Here’s what I told her:
- It’s really very simple. You write. You don’t stress about how good it is. You remember that you don’t actually need to show it to anybody if you don’t want to.
- You remember that unless you have words on paper, you’re not a writer. You remember that if you don’t have words on paper, you don’t have anything to edit. You remember that editing is often what makes a piece of work shine, not the writing in the first place.
- You understand that you can never do an idea justice. You understand that an idea only becomes a story when you write it. You remember that your first idea is just a seed, and it will grow into bigger and better ideas – or at least ideas that take you in a direction so different you can’t even remember why your original idea seemed so good in the first place.
- You do not edit as you go along. You just get that story down from start to finish, no matter how bad you consider the prose or how ridiculous the scenes or characters seem. If you obsess about making each chapter or section perfect, you will find yourself, a year later, working on draft 32 of chapter one (as I did). Let the story and characters unfurl. Then you edit.
- You remember that the voice in your head is what is stopping you writing, and you tell it to shut up while you’re writing. Later, when you’re done, you can let it talk again.

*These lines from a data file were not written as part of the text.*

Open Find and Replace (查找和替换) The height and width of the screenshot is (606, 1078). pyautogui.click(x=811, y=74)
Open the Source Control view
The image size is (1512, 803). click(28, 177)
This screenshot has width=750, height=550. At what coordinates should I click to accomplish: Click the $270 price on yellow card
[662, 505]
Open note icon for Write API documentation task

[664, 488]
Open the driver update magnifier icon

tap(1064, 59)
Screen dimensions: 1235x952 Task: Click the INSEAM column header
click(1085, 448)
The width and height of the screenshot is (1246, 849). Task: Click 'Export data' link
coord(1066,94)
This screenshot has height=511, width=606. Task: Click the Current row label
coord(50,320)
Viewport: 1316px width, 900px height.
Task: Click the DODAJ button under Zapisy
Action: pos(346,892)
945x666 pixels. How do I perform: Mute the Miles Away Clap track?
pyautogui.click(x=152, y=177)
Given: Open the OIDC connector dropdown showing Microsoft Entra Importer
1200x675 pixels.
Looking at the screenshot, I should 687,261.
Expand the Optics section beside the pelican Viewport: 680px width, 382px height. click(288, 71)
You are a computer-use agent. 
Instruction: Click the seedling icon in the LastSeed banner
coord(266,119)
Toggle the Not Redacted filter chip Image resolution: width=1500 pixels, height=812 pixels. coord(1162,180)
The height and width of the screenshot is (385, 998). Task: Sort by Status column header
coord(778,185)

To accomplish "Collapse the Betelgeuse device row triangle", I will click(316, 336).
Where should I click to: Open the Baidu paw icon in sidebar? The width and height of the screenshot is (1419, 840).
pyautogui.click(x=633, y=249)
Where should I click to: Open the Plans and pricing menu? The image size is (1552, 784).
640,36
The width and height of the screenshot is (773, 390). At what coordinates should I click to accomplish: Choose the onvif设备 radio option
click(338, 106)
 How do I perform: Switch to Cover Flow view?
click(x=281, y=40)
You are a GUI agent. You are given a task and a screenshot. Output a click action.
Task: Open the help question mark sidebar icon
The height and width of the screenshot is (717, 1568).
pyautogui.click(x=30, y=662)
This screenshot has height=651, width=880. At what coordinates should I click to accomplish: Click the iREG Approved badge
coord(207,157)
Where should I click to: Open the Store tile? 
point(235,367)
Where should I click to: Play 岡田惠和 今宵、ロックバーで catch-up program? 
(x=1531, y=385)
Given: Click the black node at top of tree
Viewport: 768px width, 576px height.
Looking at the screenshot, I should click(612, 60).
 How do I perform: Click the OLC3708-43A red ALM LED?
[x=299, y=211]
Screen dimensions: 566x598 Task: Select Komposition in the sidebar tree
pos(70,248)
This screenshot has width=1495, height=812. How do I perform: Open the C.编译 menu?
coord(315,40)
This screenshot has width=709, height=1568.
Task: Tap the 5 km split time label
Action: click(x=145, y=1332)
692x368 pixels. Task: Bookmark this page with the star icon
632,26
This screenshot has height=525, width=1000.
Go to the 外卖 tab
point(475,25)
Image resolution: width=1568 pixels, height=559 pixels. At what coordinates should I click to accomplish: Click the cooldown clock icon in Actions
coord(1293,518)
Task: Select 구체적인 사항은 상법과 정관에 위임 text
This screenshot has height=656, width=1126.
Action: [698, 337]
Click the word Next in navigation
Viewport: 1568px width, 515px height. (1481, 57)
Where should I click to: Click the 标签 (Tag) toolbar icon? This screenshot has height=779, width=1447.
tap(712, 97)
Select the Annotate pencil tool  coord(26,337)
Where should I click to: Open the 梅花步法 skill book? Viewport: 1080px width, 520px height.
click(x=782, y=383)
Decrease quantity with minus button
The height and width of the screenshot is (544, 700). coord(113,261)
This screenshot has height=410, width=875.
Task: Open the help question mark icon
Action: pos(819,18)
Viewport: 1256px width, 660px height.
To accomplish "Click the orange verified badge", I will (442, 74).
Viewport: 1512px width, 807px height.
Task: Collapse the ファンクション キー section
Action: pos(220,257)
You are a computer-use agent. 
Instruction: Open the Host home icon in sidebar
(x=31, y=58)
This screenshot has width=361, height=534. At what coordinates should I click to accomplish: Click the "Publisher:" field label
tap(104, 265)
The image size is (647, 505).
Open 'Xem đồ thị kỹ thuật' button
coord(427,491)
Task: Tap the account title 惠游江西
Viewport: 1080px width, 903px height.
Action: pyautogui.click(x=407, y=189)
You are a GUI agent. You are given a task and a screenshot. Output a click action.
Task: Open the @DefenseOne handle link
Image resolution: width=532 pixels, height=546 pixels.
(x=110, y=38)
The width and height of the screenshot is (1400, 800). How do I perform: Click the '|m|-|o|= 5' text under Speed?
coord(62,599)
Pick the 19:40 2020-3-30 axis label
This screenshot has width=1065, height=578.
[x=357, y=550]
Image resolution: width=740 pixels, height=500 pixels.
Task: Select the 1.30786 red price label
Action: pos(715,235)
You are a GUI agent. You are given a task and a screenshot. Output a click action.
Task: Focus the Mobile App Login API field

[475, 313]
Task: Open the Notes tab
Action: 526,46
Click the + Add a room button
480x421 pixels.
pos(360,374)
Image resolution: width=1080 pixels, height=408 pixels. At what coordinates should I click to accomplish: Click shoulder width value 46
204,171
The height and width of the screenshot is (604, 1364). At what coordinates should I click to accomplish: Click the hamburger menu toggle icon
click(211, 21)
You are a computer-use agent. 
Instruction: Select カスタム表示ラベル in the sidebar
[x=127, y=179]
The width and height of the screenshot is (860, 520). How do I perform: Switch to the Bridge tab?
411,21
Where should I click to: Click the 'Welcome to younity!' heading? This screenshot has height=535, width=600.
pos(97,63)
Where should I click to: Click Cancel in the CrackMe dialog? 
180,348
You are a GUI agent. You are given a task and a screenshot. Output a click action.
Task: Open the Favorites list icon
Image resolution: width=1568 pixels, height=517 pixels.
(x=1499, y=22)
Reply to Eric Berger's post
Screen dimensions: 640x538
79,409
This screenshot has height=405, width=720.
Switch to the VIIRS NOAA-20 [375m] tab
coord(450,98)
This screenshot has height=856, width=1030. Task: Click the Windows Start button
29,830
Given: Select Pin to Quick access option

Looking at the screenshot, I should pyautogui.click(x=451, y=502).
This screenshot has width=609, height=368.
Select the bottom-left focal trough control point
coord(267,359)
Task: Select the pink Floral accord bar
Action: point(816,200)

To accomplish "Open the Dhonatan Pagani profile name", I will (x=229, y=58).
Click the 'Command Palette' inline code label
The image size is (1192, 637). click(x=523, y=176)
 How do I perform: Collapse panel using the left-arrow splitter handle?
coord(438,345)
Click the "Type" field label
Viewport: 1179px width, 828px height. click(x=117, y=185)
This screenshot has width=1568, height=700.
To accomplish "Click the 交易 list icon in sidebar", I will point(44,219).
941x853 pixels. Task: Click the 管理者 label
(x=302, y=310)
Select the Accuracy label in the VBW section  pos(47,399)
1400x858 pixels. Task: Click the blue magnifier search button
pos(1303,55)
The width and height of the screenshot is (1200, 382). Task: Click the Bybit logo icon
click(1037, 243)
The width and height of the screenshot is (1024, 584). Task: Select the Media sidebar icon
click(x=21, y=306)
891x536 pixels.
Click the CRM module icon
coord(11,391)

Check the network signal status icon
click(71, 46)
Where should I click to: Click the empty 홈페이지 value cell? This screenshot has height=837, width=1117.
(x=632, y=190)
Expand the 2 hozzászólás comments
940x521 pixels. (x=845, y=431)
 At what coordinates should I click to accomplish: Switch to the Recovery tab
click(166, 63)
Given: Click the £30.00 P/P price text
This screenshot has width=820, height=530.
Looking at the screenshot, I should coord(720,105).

But when you’re at your computer, or notepad, or cave wall, or whatever you have convinced yourself is your ideal writing environment, all you do is write.
- You don’t judge the quality of your work until it is time to edit. You don’t consider what others will think of your work on that distant day of publication. You just write.
- You understand that your writing is not you. It is just something you have written. If it turns out to be awful (at least in your view), it does not make you awful. It makes that specific piece of writing at that moment in time awful. You throw it out, if you have to, and start again. Or you put it aside and come back later and realize it really wasn’t all that bad.
- You understand that the best writers often think their work is bad. You use that to drive yourself on, but you also understand that you will never reach your goal of perfection and learn to recognize the cut-off point.
- You don’t stress about time or location or atmosphere or warm-up before getting going. You write: wherever and whenever you can. Telling yourself you need to block off a whole day, a week, a month is an excuse you use when you’re afraid to start. (This is defined as Resistance in the excellent War of Art by Steven Pressfield. Read it.) If you have 30 minutes in the morning, you write. If you have an hour at lunch, you write. If you wake up with an idea at 2am, you write. You scratch the itch whenever you feel it, instead of putting it off and losing your enthusiasm.
- You don’t need to begin at the beginning. It can be all too easy to stare at a blank screen, wondering how to craft the perfect opening even though you have a stack of ideas for later scenes. Write what is in the forefront of your mind. It’s like journalism: often you will write the meat of a story, and then at the very end go back and craft the opening now that you have the whole story fixed in your mind.
- Basically – and I’m pretty sure you’ve got this theme – you write!